Düzenlemenin komisyondan geçtiğini ve yasalaştırılacağını ancak Türkiye'nin uygulama noktasında çok büyük sorunlar yaşayacağını söyleyen Onursal Adıgüzel, şöyle konuştu:
"Teklifte çok katı yaptırımlar var. Bu yaptırımları yerine getiremeyecek bir çok kurum olabilir ya da bu sorumluluk görevlerini yapmak istemeyecek insanlar da çalışanlar da olabilir. Bu katı yükümlülükleri bazı noktalarda uygulayabilme şanslarının olmadığını da görüyorum. Hem iktidarın bunu dayatma şansının olmadığını düşünüyorum hem de birçok firmanın bunu uygulama noktasında tereddütler içinde olacağını ve Türkiye'den çekilebilme ihtimali olduğunu görüyorum. Niye böyle bir risk alalım, niye ticaretimiz azalsın, niye gençlerimiz bilgiye ulaşmakta zorlansın?
Biz CHP olarak bu yasanın tamamen karşısındayız. Bunu AKP'nin bir sansür yasası olarak görüyoruz. 83 milyonu ilgilendiren bir konunun, 83 milyon vatandaşın katılımıyla onları temsil eden sivil toplum örgütlerinin, akademisyenlerin, siyasi partilerin katılımıyla yapılması gerektiğini düşünüyoruz. Uzun tartışmalar sonucunda böyle kritik konuların yasalaştırılması gerektiğini düşünüyoruz. Nasıl komisyon aşamasında bu işe karşı çıktıysak, Genel Kurul aşamasında da bu yasanın geçmemesi için mücadele edeceğiz."

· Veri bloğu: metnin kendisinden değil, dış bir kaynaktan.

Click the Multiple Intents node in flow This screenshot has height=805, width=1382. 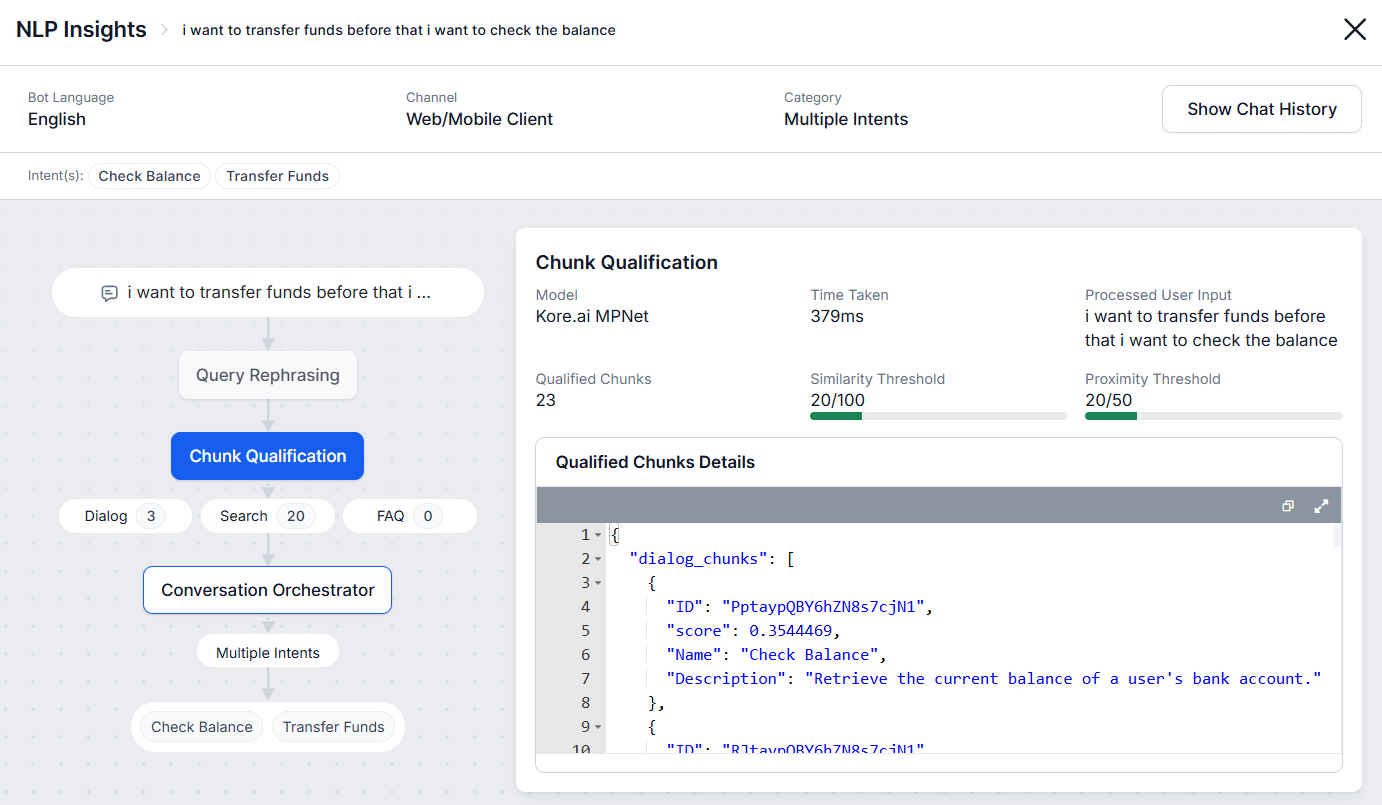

"Y" ve "Z" kuşağının 2023'te 25 milyon seçmen sayısına ulaşacağına işaret eden CHP'li Adıgüzel, "Bu gençlerin en değerli bilgi kaynaklarından biri olan sosyal medyayı ellerinden almak bir siyasi partinin ayağına kurşun sıkması. Buradan uyarıyoruz, Türkiye'de gençlerin, özellikle milyonlarca insanımızın kullandığı platformaları sınırlamak, kısıtlamak, Türkiye'den kaçırmak size hiç bir fayda getirmez." şeklinde konuştu.